■ **Consigne écrite A**:
Répondez à ces questions sur le texte consacré au film Opéra :
(i) Quel cinéaste est cité comme inspiré par le metteur en scène ?
(ii) Qui signe la photo du film ?
(iii) Quelle couleur revient de manière récurrente dans le film ?
■ **Consigne écrite B**: Poursuivez le texte sur le film Opéra à partir de sa dernière phrase.

■ **Texte extrait**:
En plaçant sa caméra là où personne n’aurait pu l’imaginer, à l’instar de ce plan de deux secondes d’une balle traversant le judas d’une porte pour aller se loger dans l’oeil d’une femme un peu trop curieuse, pour continuer sa course jusqu’au fond du couloir, nul doute que le metteur en scène continue d’inspirer ses confrères, comme David Fincher qui a toujours utilisé les effets spéciaux numériques pour immiscer sa caméra là où il lui est impossible d’aller. Les ciseaux, couteaux, gants en cuir, mais aussi les épingles collées aux paupières et les armes à feu sont bien présents dans Opéra, véritable film de genre.
Dario Argento se sert de l’emphase de l’opéra, pour appuyer le côté graphique des crimes à l’écran, tandis que la musique, Macbeth de Giuseppe Verdi, mais aussi la composition originale de Claudio Simonetti du groupe Goblin et quelques morceaux hard-rock au moment des scènes violentes, reste toujours ou presque audible en fond sonore. Qui dit Argento dit également jeux de lumières – photo du chef opérateur britannique Ronnie Taylor, oscarisé pour Gandhi de Richard Attenborough – et le maître tire encore une fois profit des ambiances chromatiques, ici plus particulièrement la couleur bleue et froide qui revient de manière récurrente. Ces partis pris appuient et reflètent l’absence des relations, amoureuses ou sexuelles. D’ailleurs le seul acte visible dans le film est aussitôt avorté puisque Betty, que l’on devine frigide, n’arrive pas à s’offrir au jeune homme qui partage son lit pour un soir. Dario Argento ne cherche finalement pas à créer d’empathie avec son personnage principal, ce qui a pu rebuter une bonne partie des spectateurs. La tension est ailleurs, dans l’acte de se donner sur scène, comme si les protagonistes restaient concentrés et que the show must go on en dépit de l’horreur. L’épilogue en Suisse, souvent décriée, n’est qu’une cerise sur le gâteau, comme une sorte de rappel après le spectacle et si Dario Argento interpellait le spectateur en leur disant « Vous en voulez encore ? ».

■ **Bloc de données**:
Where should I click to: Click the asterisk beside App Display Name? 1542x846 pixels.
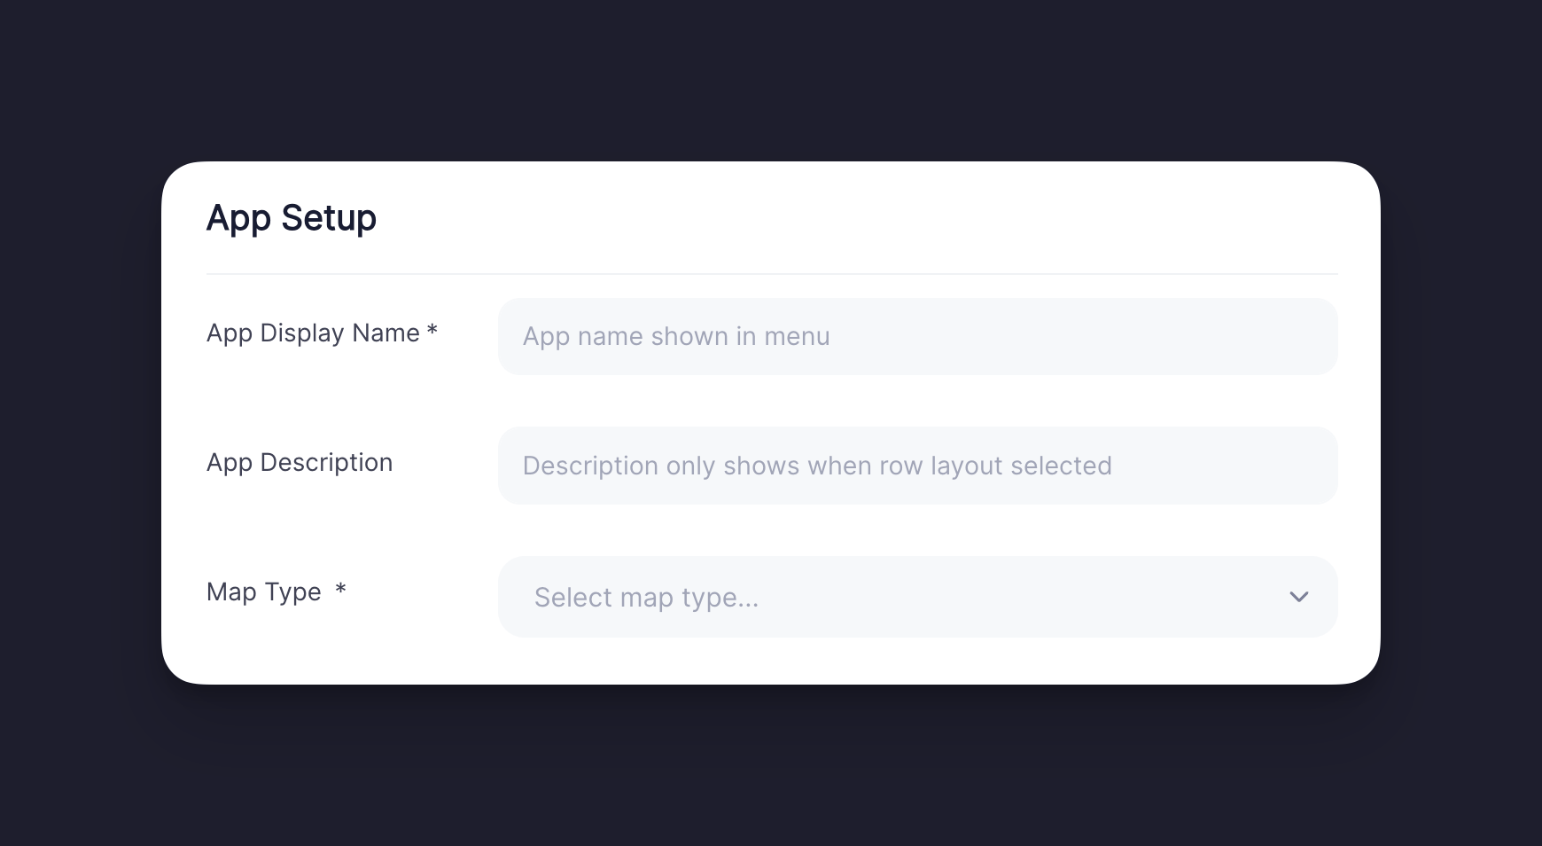(432, 331)
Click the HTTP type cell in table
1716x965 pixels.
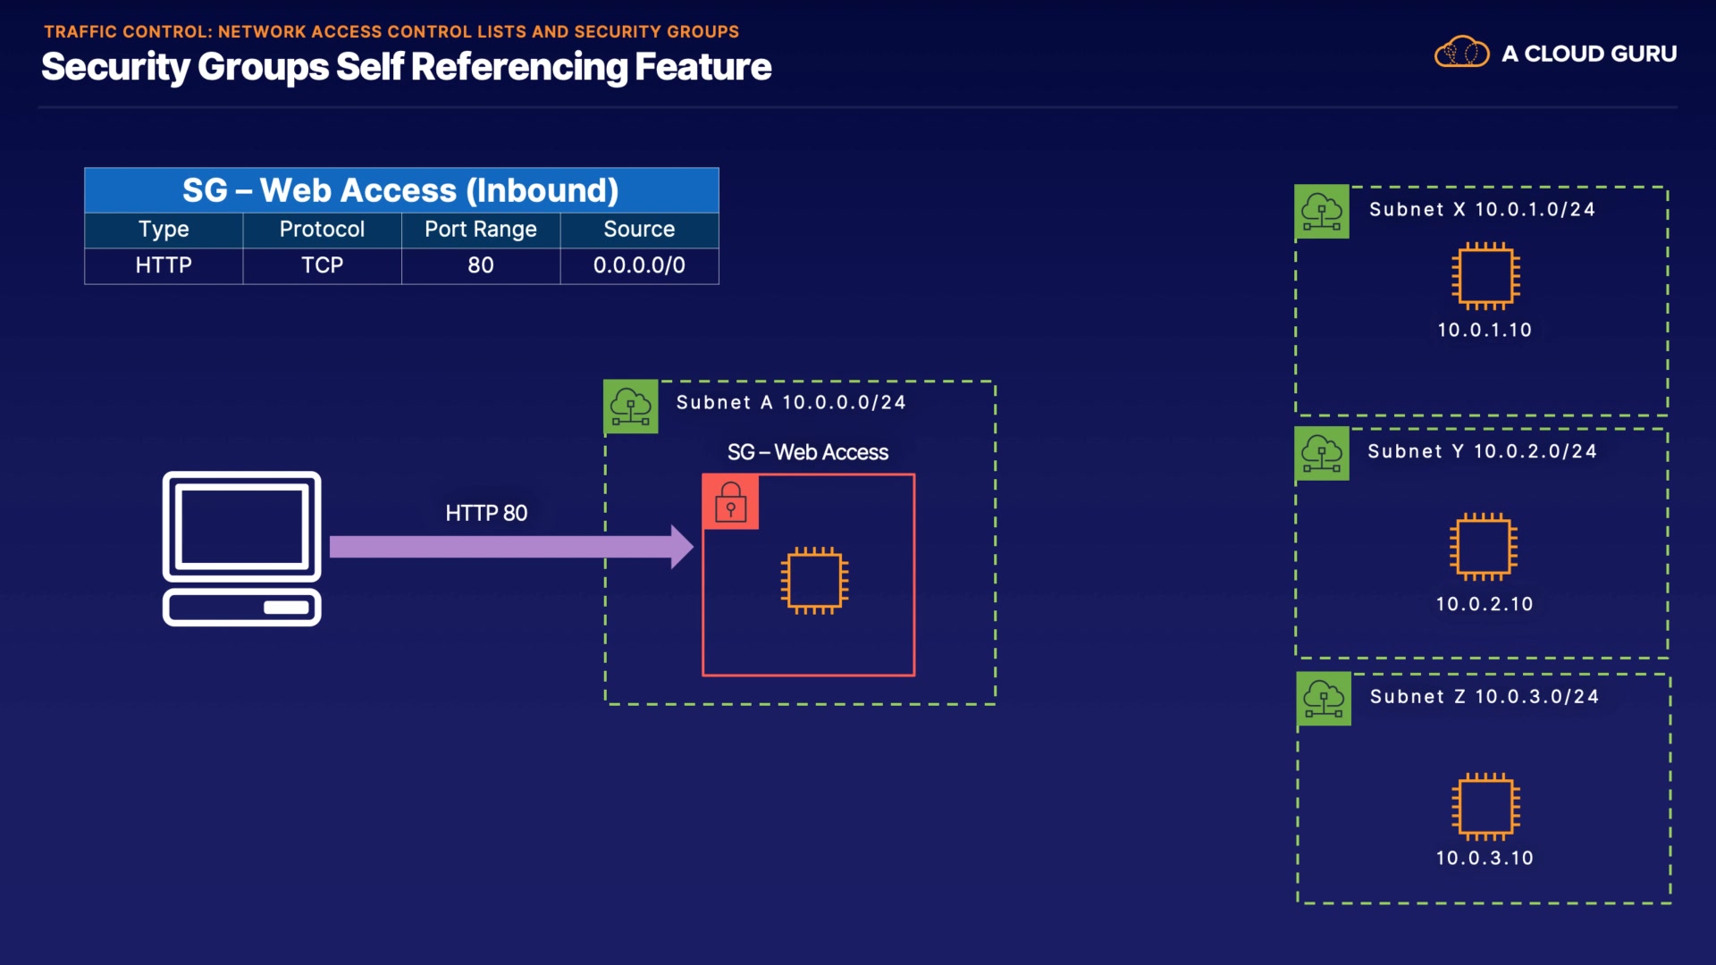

■ **Réponse A**:
(i) David Fincher
(ii) Ronnie Taylor, chef opérateur britannique
(iii) Le bleu, une couleur froide

■ **Réponse B**:
Point de véritable enquête dans Opéra, puisque le récit se focalise presque uniquement sur Betty, qui assiste passive et bien sûr contre sa volonté, aux meurtres atroces commis devant ses yeux écarquillés, qui doivent d’ailleurs rester ouverts sous peine de voir ses paupières transpercées par des pointes bien placées par son tortionnaire. L’oeil est par ailleurs le motif récurrent dans Opéra, comme il l’est dans d’autres films de Dario Argento. Le film démarre par un plan sur la rétine d’un corbeau qui reflète le théâtre. Cet oiseau et ses congénères, tiennent la même place importante dans la mise en scène de Macbeth que dans l’histoire contée en parallèle par Dario Argento. S’ils apparaissent sporadiquement, ils deviennent les véritables stars, pour ne pas dire les héros du dernier acte, dans une scène aérienne époustouflante, vertigineuse, magistrale et foudroyante, qui serait aujourd’hui encore inconcevable même avec le drone le plus perfectionné.
Devant Opéra, on pense aux plus grands films de Brian De Palma, de par son thème, le voyeurisme, la ressemblance de l’actrice principale avec la Geneviève Bujold d’Obsession, mais également par cette démonstration technique et fulgurante qui n’a pourtant rien de tape à l’oeil (sans jeux de mots), mais qui se fond totalement dans le récit comme l’utilisation de la steadicam qui se place dans la tête du tueur. Le metteur en scène va même au-delà comme lorsque les images montrent le cerveau en ébullition du criminel, comme s’il était passé aux rayons X. Dario Argento livre ici son ultime précipité réussi entre le macabre et le sublime, qu’il est temps de réhabiliter.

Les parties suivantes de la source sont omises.